§ **SUPPLIED PASSAGE**:
□ □ □

* UMFR is the AMHA trade mark applied to honey which has a unique type of antibacterial property which is naturally present to varying degrees in all Manuka honey. UMFR Manuka Honey, the type of Manuka honey which has a high enough level of this antibacterial property to warrant carrying the UMFR trademark, is highly sought-after.
* Laboratory studies have shown that UMFR Manuka Honey is effective against a wide range of very resistant bacteria including the major wound-infecting bacteria and the stomach ulcer causing bacteria Helicobacter pylori.
* The UMFR honey has a particular quality which is additional to the usual properties of honey. But not all Manuka honeys have a therapeutically useful level of this quality and among those that do, the strength varies.
* The UMFR Standard was established by Dr Peter Molan MBE, Professor in Biological Sciences at the University of Waikato , on behalf of AMHA, to identify and set apart the type of Manuka honey which has the therapeutic property. The small proportion of Manuka honey that has the special property is identified by the AMHA trade mark UMFR.
* The UMFR Standard is the only Standard worldwide which identifies this unique type of property and measures the antibacterial strength of it.

□ □ □

Summarize the passage on UMFR Manuka honey in two sentences.

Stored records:

□ □ □

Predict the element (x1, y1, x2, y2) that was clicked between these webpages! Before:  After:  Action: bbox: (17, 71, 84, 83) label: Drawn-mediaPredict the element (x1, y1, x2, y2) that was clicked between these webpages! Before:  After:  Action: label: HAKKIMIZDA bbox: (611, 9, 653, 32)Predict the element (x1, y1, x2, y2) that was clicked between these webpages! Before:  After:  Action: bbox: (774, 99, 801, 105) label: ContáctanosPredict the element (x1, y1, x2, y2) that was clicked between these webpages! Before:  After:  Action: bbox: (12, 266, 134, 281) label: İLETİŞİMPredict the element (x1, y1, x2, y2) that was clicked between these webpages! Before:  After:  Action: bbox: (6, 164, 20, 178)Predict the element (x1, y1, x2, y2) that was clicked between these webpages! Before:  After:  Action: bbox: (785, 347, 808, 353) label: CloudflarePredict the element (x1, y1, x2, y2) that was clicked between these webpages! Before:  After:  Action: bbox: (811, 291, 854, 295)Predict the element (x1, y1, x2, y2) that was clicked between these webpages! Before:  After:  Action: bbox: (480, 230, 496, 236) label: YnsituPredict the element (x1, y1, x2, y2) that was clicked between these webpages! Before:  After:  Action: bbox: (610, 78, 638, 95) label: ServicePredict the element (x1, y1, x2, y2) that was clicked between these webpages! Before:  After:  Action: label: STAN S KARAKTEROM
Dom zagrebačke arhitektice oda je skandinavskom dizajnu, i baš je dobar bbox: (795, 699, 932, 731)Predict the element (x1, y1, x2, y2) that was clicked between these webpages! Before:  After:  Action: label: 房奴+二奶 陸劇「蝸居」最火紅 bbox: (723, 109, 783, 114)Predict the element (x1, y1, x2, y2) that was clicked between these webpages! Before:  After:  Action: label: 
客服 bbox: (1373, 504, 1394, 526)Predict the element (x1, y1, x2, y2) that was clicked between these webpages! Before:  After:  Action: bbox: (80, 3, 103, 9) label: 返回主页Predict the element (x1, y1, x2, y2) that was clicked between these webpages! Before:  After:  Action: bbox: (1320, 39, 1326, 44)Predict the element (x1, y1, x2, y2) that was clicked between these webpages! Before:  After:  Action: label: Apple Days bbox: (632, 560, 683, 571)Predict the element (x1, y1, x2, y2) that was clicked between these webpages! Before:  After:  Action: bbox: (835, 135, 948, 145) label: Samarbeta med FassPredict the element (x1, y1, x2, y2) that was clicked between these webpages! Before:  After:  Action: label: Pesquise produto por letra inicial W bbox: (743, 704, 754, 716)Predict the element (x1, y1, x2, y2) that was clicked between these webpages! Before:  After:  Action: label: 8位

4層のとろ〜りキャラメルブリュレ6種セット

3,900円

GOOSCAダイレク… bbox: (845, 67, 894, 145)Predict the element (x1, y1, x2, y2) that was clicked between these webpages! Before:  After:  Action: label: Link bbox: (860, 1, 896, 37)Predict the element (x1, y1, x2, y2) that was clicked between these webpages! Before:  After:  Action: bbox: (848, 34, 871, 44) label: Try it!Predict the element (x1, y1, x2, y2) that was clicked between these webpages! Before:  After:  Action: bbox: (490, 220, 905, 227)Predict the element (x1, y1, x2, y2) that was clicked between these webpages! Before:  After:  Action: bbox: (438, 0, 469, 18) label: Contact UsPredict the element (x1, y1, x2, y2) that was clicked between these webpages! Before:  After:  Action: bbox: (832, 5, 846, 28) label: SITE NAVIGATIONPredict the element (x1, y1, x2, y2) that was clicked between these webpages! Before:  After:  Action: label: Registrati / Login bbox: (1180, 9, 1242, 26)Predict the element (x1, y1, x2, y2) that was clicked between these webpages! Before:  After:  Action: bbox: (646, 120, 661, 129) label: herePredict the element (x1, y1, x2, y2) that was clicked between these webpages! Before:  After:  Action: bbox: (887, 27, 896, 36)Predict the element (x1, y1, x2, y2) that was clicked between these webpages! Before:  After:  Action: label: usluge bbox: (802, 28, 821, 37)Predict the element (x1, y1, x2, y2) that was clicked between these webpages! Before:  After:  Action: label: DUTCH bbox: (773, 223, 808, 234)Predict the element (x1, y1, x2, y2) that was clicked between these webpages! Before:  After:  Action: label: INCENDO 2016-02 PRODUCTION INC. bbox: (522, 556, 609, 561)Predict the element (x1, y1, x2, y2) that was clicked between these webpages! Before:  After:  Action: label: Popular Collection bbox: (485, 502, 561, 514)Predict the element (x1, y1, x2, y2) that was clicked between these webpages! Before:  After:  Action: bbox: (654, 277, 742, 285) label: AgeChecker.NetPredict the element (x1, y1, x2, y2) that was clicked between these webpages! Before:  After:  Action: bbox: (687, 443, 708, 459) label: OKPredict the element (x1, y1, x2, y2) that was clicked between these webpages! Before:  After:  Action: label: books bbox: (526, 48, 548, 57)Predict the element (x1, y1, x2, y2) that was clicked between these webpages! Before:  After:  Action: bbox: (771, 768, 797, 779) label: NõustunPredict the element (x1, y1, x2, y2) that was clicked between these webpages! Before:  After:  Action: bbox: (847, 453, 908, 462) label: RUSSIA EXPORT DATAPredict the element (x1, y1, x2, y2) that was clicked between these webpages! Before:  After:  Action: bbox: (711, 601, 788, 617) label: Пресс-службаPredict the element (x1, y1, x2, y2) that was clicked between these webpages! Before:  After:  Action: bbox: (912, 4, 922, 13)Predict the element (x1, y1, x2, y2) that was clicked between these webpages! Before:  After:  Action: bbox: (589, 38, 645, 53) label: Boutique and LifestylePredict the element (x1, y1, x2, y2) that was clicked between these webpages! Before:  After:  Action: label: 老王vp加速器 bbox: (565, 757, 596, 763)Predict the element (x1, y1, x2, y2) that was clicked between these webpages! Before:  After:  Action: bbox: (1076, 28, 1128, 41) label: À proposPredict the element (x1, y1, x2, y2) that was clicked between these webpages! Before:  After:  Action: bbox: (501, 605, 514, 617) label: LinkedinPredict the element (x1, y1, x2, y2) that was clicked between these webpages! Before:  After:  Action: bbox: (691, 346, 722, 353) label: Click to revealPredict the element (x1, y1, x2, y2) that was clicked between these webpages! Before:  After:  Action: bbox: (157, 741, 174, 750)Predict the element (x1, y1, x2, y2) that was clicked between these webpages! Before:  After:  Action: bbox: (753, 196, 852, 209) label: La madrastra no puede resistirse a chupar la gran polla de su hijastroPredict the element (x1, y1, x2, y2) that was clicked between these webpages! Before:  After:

□ □ □

§ **EXERCISE OUTPUT**: UMFR is the AMHA trade mark for Manuka honey with a high enough level of a unique antibacterial property, which laboratory studies show is effective against a wide range of very resistant bacteria, including the major wound-infecting bacteria and Helicobacter pylori. The UMFR Standard, established by Dr Peter Molan on behalf of AMHA, identifies the small proportion of Manuka honey that has this property and is the only standard worldwide that measures its antibacterial strength.